# MATERIAL SHOWN
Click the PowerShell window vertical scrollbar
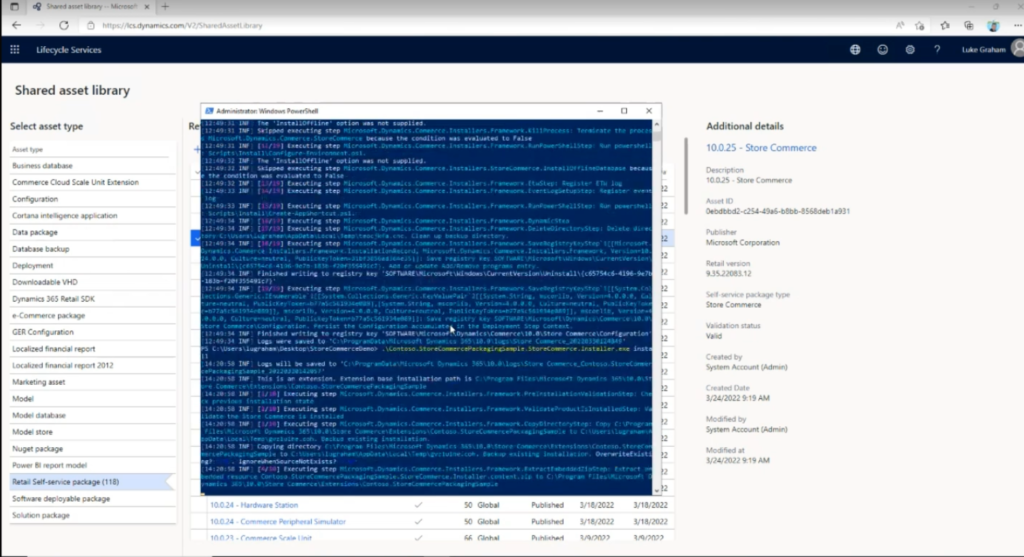 pyautogui.click(x=656, y=307)
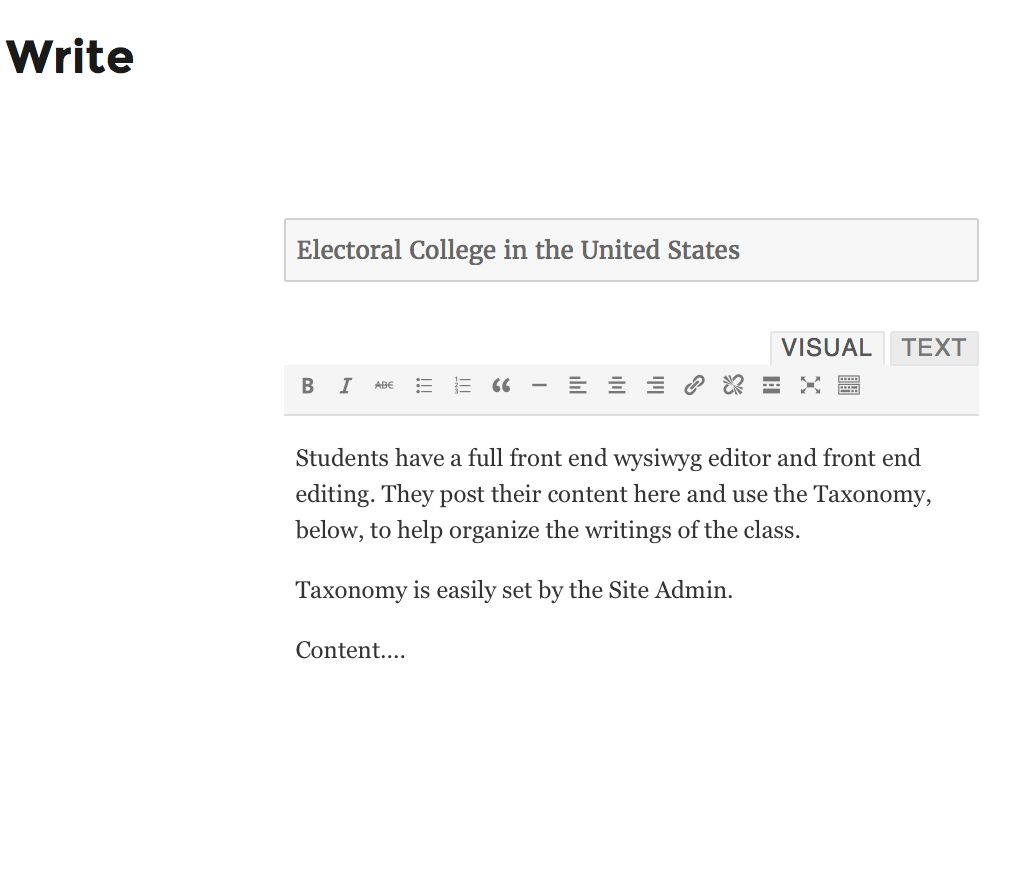Click the post title field
The width and height of the screenshot is (1012, 874).
631,250
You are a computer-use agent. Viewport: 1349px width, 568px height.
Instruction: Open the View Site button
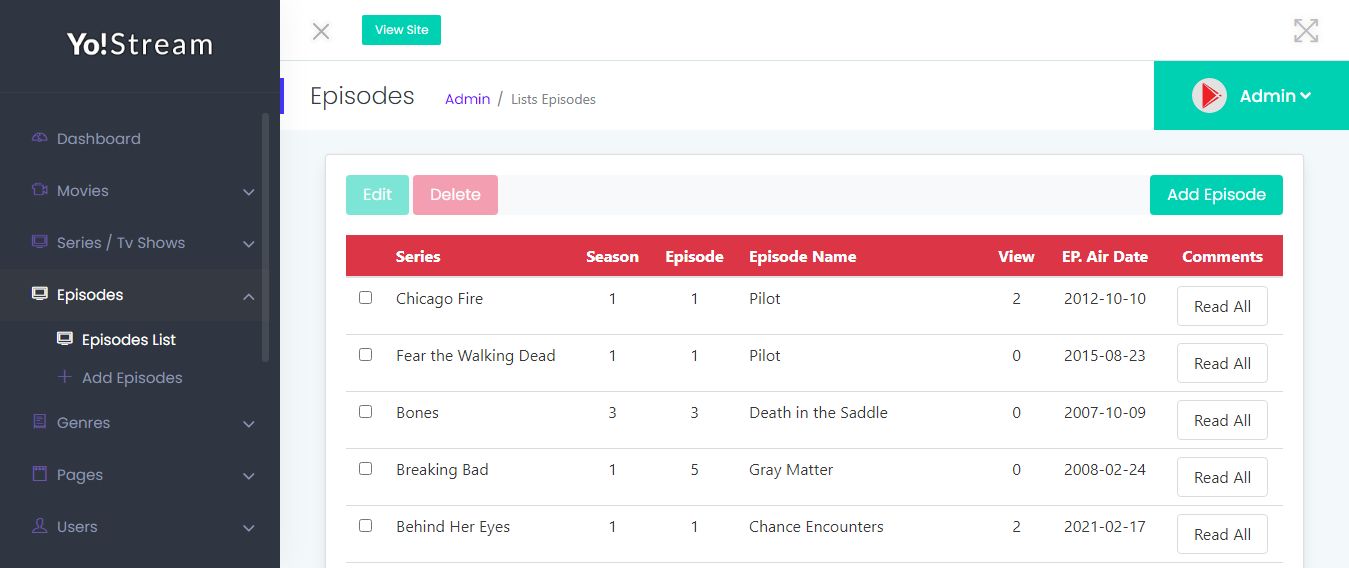click(401, 30)
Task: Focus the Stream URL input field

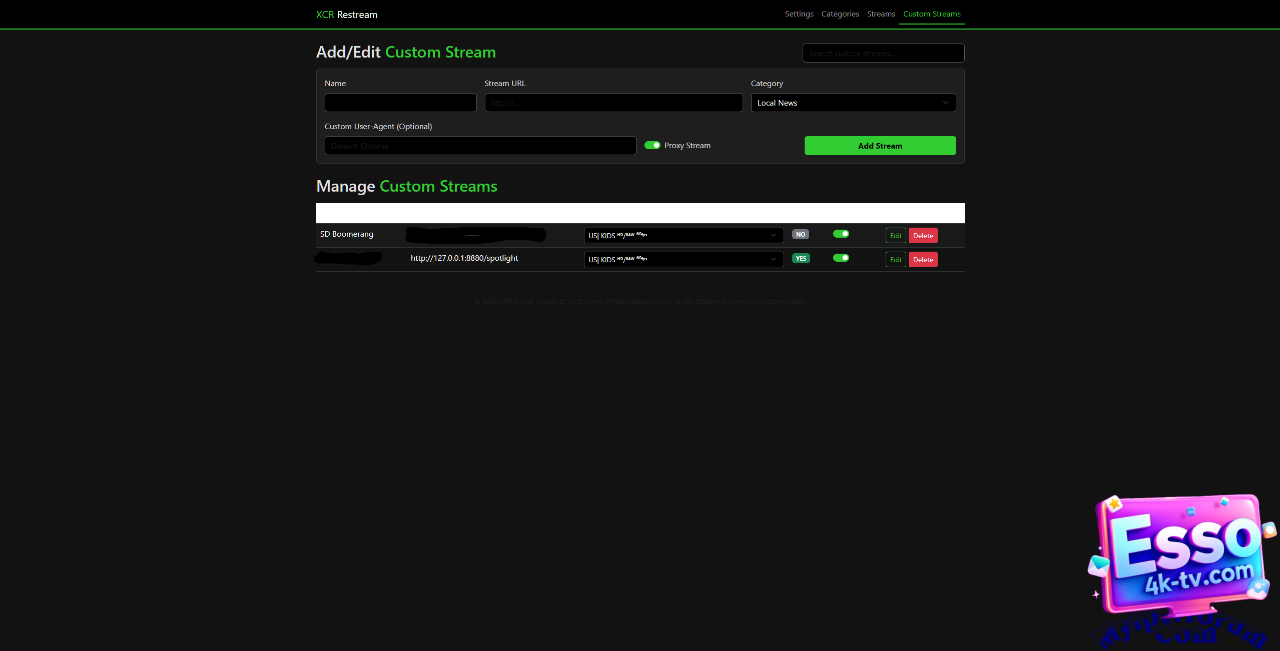Action: pyautogui.click(x=614, y=103)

# WHAT TO DO
Take the entries above and set them down exactly, minus the pictures.

# OUTPUT BELOW
Click the PowerShell window vertical scrollbar
 pyautogui.click(x=656, y=307)
Click the post title field
The width and height of the screenshot is (1012, 874).
631,250
You are a computer-use agent. Viewport: 1349px width, 568px height.
Instruction: Open the View Site button
click(401, 30)
Task: Focus the Stream URL input field

Action: pyautogui.click(x=614, y=103)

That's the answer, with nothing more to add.